START Excerpted records

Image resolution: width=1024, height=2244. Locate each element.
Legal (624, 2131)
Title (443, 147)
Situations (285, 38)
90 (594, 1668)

END Excerpted records
START Excerpted records

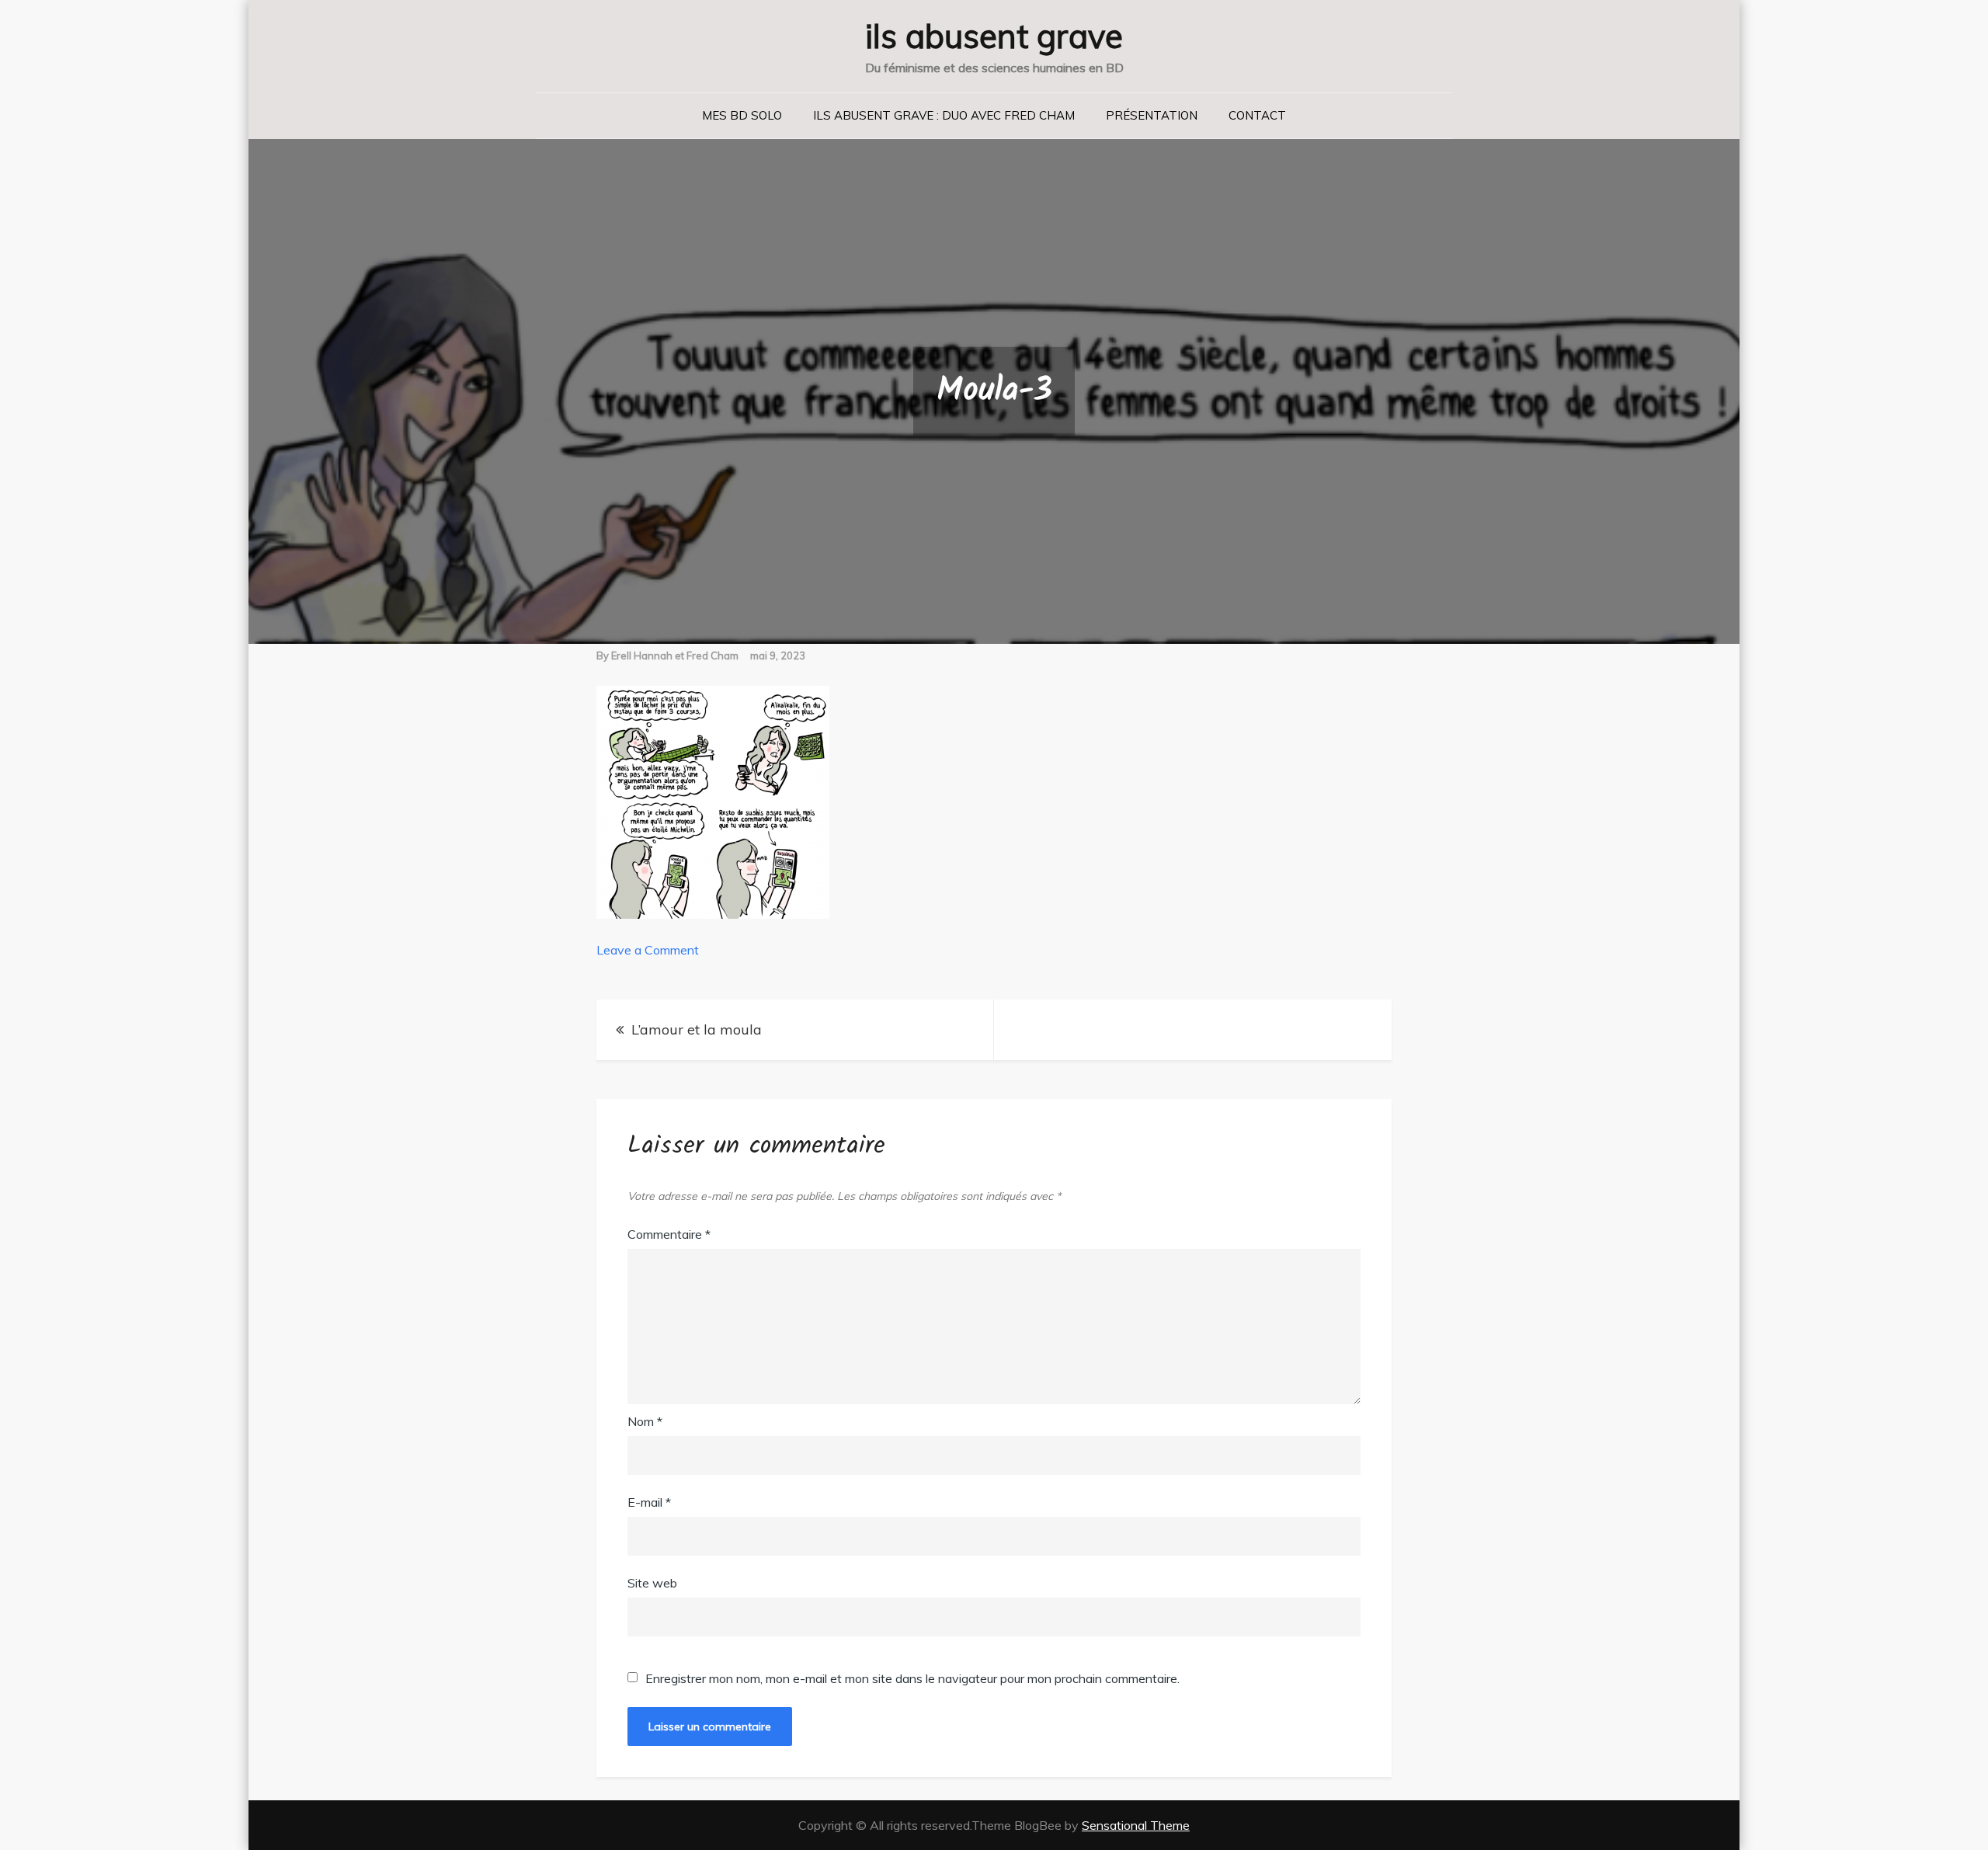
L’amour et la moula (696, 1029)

END Excerpted records

Exercise details:
Extract exactly and only the lines above from the line containing "Image resolution: width=1024, height=2244." through the line containing "90 (594, 1668)", both end lines included.

Output below:
Image resolution: width=1024, height=2244. Locate each element.
Legal (624, 2131)
Title (443, 147)
Situations (285, 38)
90 (594, 1668)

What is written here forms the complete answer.